Todos os dados tratados pela LGPD precisam do consentimento do usuário?

Todos os dados tratados pela LGPD precisam do consentimento do usuário?

Por Edilma Rodrigues

Às vésperas de entrar em vigor no país, a Lei Geral de Proteção de Dados – LGPD – protege dados pessoais como RG, CPF, endereço, e-mail, idade, localização, hábitos pessoais, etnias, opção sexual, opção religiosa etc. A importância da legislação está em impedir o uso indiscriminado dessas informações pelas empresas e garantir ao titular a liberdade de consentir ou não que elas sejam armazenadas e tratadas por elas. Mas, segundo a Lima & Vilani Advogados Associados, há exceções.

A advocacia explica que os avanços tecnológicos permitem, com precisão cirúrgica, a captura e coleta de informações pessoais, que são processadas pelas empresas para identificar o usuário, seja por gostos, hábitos, escolhas etc. “Por isso a LGPD se faz tão importante no mundo contemporâneo. No entanto, nem todos os dados pessoais estão protegidos pela lei.”

Segundo o Art. 11, o tratamento de dados pessoais sensíveis, sem o consentimento do titular, somente pode ocorrer quando forem indispensáveis para:

a) cumprimento de obrigação legal ou regulatória pelo controlador;

“Se o indivíduo está sendo acusado de cometer alguma ilegalidade, os seus dados podem ser utilizados para que o andamento do processo seja justo”, explica o advogado Bruno Faigle.

b) tratamento compartilhado de dados necessários à execução, pela administração pública, de políticas públicas previstas em leis ou regulamentos;

c) realização de estudos por órgão de pesquisa, garantida, sempre que possível, a anonimização dos dados pessoais sensíveis;

“Alguns lugares como hospitais e universidades, quando realizada uma pesquisa, tratamento ou estudo, podem vir a utilizar os dados de indivíduos”, comenta Faigle.

d) exercício regular de direitos, inclusive em contrato e em processo judicial, administrativo e arbitral. Este último nos termos da Lei nº 9.307, de 23 de setembro de 1996 (Lei de Arbitragem);

e) proteção da vida ou da incolumidade física do titular ou de terceiros;

f) tutela da saúde, em procedimento realizado por profissionais da área da saúde ou por entidades sanitárias; 

f) tutela da saúde, exclusivamente, em procedimento realizado por profissionais de saúde, serviços de saúde ou autoridade sanitária; (Redação dada pela Lei nº 13.853, de 2019) 

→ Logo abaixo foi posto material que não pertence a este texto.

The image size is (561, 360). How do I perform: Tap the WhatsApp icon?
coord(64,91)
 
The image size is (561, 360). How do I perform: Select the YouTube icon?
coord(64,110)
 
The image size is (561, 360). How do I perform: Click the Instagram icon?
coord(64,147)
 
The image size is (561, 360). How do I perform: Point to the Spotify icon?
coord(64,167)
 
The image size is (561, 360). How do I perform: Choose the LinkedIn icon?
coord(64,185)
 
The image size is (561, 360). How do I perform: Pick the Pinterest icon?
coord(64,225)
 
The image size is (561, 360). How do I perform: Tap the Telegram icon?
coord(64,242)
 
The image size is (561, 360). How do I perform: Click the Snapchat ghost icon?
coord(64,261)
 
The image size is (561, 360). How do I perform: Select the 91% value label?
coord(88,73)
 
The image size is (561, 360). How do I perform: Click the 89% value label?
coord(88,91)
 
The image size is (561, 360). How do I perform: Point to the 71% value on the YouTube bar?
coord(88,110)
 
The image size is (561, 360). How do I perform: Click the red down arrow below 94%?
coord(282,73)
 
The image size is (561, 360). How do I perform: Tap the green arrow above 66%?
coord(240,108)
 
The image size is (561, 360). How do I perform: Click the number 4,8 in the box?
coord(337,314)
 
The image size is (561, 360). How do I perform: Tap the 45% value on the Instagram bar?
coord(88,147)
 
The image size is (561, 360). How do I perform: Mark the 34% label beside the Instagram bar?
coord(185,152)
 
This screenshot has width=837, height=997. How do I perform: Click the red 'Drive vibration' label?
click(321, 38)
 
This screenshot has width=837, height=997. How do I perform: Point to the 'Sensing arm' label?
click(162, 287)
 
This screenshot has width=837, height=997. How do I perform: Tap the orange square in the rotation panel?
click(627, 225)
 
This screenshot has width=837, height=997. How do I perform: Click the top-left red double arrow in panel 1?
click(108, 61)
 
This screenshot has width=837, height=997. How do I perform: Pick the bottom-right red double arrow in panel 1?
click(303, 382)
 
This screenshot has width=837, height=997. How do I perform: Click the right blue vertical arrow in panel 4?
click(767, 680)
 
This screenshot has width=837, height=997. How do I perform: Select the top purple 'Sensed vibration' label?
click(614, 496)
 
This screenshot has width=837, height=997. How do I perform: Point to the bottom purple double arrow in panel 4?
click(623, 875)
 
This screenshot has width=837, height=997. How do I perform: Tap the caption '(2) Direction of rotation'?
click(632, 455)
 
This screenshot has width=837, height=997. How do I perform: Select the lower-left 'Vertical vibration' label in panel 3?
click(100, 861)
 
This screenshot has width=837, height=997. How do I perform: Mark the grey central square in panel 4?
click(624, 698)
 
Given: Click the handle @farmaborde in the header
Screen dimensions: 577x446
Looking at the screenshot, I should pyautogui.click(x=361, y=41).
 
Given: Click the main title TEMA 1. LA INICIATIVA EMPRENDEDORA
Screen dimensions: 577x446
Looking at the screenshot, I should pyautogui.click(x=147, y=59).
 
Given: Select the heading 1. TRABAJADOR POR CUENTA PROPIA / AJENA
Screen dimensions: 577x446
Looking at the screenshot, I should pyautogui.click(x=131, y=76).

g) garantia da prevenção à fraude e à segurança do titular, nos processos de identificação e autenticação de cadastro em sistemas eletrônicos, resguardados os direitos mencionados no art. 9º desta Lei e exceto no caso de prevalecerem direitos e liberdades fundamentais do titular que exijam a proteção dos dados pessoais.

Assim, mesmo com a LGPD, os dados tratados podem vir a ser revelados caso se enquadrem nessas exceções. “Se faz responsável também a Agência Nacional de Proteção de Dados, que deve analisar cada situação, protegendo sempre a integridade de cada usuário”, finaliza o advogado.